* **What to work on**
In full and exactly, please return the records, but keep out the pictures.

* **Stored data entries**

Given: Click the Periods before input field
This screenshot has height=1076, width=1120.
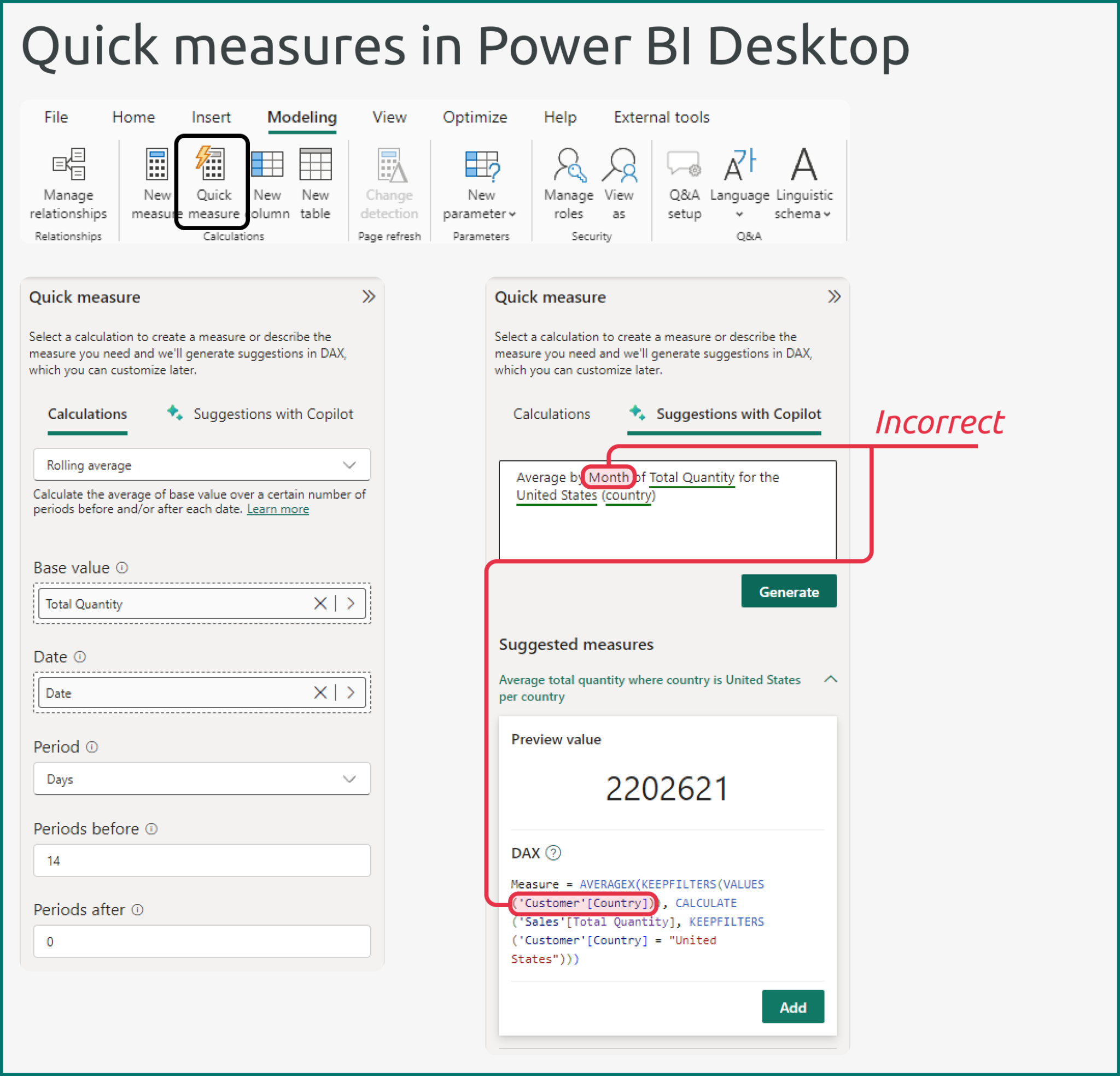Looking at the screenshot, I should [202, 860].
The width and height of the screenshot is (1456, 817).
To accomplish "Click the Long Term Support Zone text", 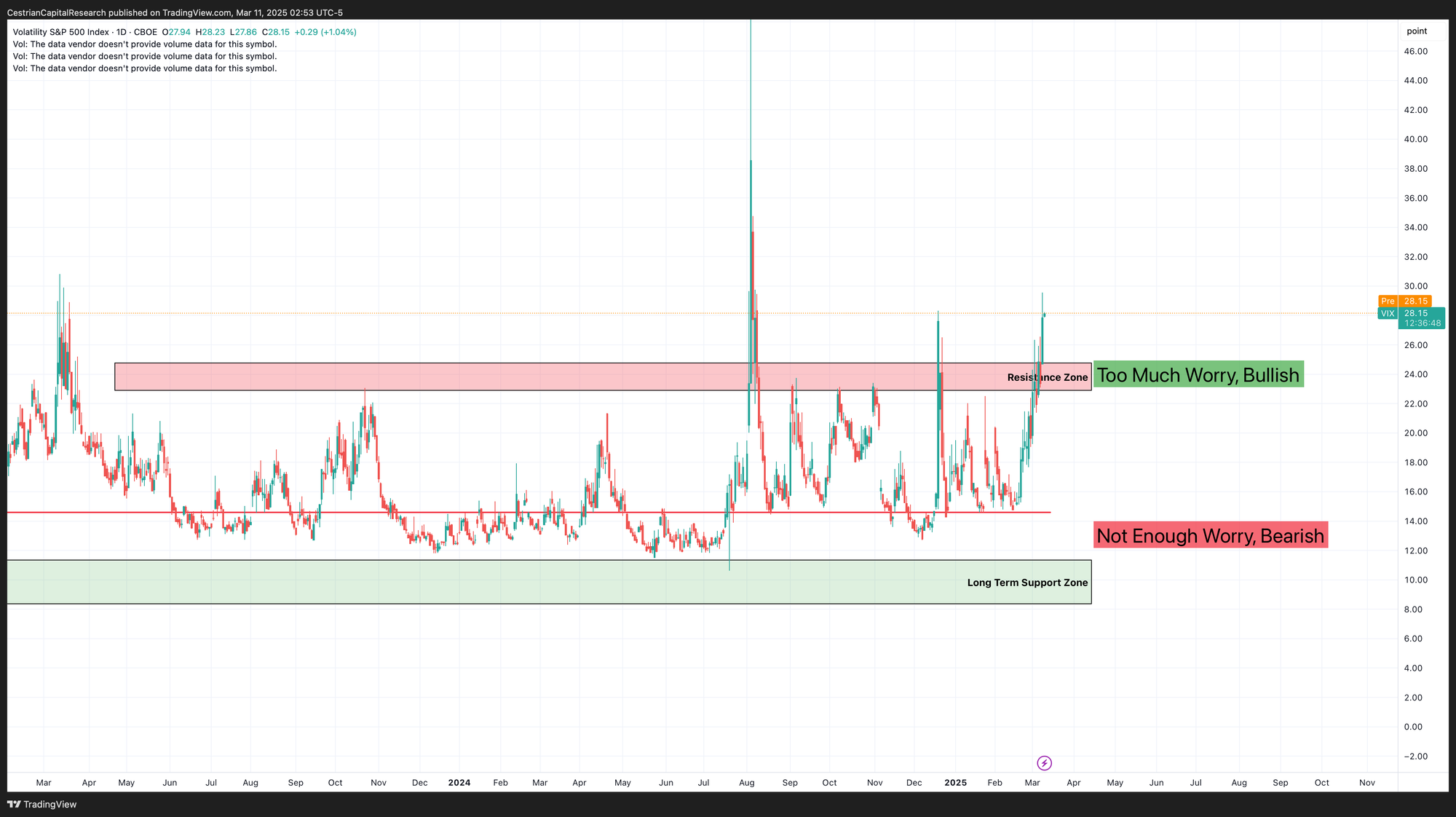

* **Exercise output**
Given: Click the Periods before input field
This screenshot has height=1076, width=1120.
Looking at the screenshot, I should [202, 860].
The width and height of the screenshot is (1456, 817).
To accomplish "Click the Long Term Support Zone text", 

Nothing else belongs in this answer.